In the first activity, organized as a meeting exclusively for researchers and as a sign of the interest aroused in the scientific community by the results of the program, professionals from the Massachusetts Institute of Technology (MIT) Media Laboratory, Harvard Medical School, Massachusetts General Hospital in Boston were present as well as representatives from Environmental Health Advisory Board of the Autism Society of America,the Massachusetts General Hospital Department of Neurology, Boston University School of Medicine, the Autism Treatment Network, Autism Research Foundation, Autism Research Consortium, Department of Human Development at Cornell University, School of Education and Syracuse University.
The Program was attended by Dr. Daniel Orlievsky, Teaching Coordinator of the Communicational Rehabilitation Program and Co-Director of the aforementioned UBACyT Research Projects, and Dr. Susana Massun (Teaching Coordinator of the Program) and Dr. Sebastián Cukier, physician from the Tobar García Hospital, both researchers from the aforementioned UBACyT projects.
In September 2008, Dr. Matthew Goodwin, at that time Clinical Director of the MIT Media Lab, traveled to Buenos Aires to observe in person the work in the hospital, checking the clinical results obtained in the Writing Program that include progress in language and changes in behavior in assisted patients.

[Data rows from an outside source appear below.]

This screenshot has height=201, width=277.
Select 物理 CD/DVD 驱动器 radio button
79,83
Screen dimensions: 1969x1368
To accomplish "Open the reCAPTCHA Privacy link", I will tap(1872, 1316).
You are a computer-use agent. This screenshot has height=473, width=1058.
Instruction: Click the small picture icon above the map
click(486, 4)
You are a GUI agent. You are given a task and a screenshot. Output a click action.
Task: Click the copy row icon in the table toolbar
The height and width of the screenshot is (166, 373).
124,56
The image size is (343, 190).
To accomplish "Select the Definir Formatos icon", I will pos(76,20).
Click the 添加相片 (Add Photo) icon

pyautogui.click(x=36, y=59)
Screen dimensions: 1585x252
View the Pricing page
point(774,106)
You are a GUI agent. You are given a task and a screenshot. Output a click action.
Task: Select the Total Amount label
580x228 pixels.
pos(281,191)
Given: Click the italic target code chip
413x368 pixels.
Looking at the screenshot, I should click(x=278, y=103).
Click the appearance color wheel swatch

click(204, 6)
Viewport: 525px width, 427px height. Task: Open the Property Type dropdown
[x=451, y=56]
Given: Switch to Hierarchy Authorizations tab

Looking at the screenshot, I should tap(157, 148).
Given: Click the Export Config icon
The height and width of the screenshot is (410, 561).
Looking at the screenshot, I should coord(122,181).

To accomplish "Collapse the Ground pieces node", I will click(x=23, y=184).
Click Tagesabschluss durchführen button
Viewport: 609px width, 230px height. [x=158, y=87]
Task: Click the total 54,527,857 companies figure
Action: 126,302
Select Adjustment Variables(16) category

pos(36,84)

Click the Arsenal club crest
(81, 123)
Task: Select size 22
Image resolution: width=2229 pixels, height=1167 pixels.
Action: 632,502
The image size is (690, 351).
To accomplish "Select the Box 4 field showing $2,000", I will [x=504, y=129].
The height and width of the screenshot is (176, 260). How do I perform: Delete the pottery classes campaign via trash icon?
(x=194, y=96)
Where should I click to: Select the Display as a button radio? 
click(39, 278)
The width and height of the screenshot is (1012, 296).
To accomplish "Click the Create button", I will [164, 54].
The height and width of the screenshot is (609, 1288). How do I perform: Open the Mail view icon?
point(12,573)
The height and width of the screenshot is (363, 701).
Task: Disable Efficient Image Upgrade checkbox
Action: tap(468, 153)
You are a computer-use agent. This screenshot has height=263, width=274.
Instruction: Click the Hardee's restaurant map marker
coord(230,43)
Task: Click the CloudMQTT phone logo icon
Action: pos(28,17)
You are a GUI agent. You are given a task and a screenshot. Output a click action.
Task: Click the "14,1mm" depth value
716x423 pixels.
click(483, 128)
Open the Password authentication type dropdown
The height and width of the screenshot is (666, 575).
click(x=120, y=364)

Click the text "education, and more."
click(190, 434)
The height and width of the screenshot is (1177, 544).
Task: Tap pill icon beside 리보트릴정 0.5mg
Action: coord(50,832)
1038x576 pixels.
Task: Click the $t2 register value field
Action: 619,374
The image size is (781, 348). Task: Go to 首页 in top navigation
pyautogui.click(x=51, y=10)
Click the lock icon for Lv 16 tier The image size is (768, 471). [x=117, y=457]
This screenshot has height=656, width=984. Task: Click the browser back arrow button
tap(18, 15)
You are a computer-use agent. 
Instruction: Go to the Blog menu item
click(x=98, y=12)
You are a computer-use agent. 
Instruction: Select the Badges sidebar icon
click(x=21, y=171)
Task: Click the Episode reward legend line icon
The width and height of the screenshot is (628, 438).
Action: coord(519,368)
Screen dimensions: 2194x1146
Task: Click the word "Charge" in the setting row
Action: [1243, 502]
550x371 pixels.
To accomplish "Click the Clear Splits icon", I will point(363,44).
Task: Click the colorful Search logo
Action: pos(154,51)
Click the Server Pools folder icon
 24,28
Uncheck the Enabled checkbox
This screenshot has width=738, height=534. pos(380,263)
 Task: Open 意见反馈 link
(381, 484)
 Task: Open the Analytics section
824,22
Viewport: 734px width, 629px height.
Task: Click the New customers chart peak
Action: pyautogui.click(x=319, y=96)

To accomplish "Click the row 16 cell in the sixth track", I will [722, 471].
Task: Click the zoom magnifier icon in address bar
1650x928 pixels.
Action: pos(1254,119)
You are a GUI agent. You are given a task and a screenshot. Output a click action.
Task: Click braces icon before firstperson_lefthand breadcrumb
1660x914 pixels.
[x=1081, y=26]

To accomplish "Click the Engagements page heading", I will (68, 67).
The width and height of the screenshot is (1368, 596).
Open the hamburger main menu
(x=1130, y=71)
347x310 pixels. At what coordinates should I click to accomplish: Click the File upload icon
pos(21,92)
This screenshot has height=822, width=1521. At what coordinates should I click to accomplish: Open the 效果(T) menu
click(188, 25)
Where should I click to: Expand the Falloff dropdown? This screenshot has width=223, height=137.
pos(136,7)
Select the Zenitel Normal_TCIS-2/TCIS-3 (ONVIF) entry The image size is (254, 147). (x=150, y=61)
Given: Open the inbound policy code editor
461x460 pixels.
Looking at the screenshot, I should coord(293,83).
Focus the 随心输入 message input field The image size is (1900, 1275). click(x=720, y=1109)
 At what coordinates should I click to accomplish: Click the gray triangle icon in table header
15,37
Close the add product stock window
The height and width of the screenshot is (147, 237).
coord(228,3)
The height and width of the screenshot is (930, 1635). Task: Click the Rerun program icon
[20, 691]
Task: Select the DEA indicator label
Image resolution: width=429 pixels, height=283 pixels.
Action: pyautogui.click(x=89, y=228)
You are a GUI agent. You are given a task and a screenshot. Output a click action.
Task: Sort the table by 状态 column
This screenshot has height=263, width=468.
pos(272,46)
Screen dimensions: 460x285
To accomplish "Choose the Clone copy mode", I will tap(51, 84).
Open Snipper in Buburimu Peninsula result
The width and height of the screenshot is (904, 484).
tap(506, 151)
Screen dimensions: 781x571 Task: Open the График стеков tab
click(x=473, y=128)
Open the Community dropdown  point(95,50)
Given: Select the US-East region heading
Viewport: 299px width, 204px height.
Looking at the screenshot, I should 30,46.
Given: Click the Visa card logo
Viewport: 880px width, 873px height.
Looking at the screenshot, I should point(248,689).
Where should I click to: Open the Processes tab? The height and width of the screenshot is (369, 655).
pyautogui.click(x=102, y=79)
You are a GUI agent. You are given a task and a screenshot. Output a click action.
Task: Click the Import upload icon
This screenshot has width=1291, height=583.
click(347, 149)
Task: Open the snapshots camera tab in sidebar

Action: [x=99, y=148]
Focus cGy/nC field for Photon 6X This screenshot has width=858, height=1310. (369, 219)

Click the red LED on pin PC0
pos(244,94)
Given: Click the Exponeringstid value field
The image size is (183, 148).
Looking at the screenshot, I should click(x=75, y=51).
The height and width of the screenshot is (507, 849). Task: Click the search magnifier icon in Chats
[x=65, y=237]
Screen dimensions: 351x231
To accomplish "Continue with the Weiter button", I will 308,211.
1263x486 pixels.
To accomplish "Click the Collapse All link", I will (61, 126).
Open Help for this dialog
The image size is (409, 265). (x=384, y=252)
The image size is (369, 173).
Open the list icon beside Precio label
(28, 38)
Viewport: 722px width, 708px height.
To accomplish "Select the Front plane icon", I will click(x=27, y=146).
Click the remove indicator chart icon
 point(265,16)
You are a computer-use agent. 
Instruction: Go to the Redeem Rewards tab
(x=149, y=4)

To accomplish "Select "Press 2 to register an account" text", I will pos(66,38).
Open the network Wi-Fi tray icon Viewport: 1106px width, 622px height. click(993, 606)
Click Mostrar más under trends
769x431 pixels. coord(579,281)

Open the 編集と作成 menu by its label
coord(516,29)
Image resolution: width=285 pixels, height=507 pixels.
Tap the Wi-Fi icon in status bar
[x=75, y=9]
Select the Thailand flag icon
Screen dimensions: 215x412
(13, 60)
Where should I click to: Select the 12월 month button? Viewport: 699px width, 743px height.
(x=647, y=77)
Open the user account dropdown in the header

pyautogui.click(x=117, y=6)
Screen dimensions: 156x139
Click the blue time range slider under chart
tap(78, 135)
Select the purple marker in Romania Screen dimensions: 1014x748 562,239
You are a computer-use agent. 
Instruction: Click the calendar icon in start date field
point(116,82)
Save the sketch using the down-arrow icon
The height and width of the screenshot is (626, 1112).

MIT Media Lab Director Rosalind Picard donated autonomic sensors of the central nervous system to the Program to be used by the Communicational Rehabilitation Program and also delivered two XO Laptops, developed by the Media Lab, because of her positive response to what she observed.
This technology from the MIT Multimedia Laboratory (Media Lab) serves to increase social-emotional understanding and communication in people on the autism spectrum.
Some of these technologies include telemetric sensors of the nervous system capable of recording physiological stress indices (heart rate, skin conductivity, temperature) without wires; wearable motion sensors that record stereotypies, flapping and rocking; and a system for recording and automatic analysis of facial expressions of the patient and the person with whom he interacts. Each of these innovative technologies has the potential to enrich / increase the understanding, support and skills of people affected by different forms of autism.
With autonomic sensors, an investigation was carried out in 2011 on the changes in the levels of electro-dermal activity in a group of patients with CEA before, during and after the sessions of the Writing Program.
In 2013, the Writing Program began to function as a Team for the Diagnosis and Treatment of Developmental Disorders. Pediatric Mental Health Department of the Hospital Italiano de Buenos Aires.
In 2018, an investigation was carried out at the Neuroscience Laboratory of Rutgers University. N.J. under the direction of Dr. Elizabeth Torres, who is also director of the New Jersey Autism Center for Excellence. Sensors were used to record motor skills and general movement.
This data can be used to understand a child’s biorhythms and the overall functioning of his nervous system by exploring levels of intentionality, stress, and whether certain therapeutic approaches are helpful, harmful, or have no effect. In addition, by mapping their faces, an attempt was made to understand their emotions during the intervention.
Also in 2018, the Writing program began to operate at Imagine Academy for Autism in Brooklyn, New York.
Both activities were possible because at the end of 2016, the Latin American Symposium on Autism Spectrum Disorders was held in Buenos Aires at the Argentine Catholic University (UCA). The Symposium was attended by, among others, Dr. Serena Wieder and Dr. Elizabeth Torres. Both had the opportunity to observe the Program in the Tobar García and Italiano Hospitals and as a result of the visits both became interested in developing the Program in the USA.
In 2021, the Program began to operate at School 502 of the City of Trenque Lauquen in the Province of Buenos Aires.
Also in the year 2021, the first clinical work with patients began at the Comprehensive Institute of Audiology and Language of the Province of Buenos Aires (Banfield).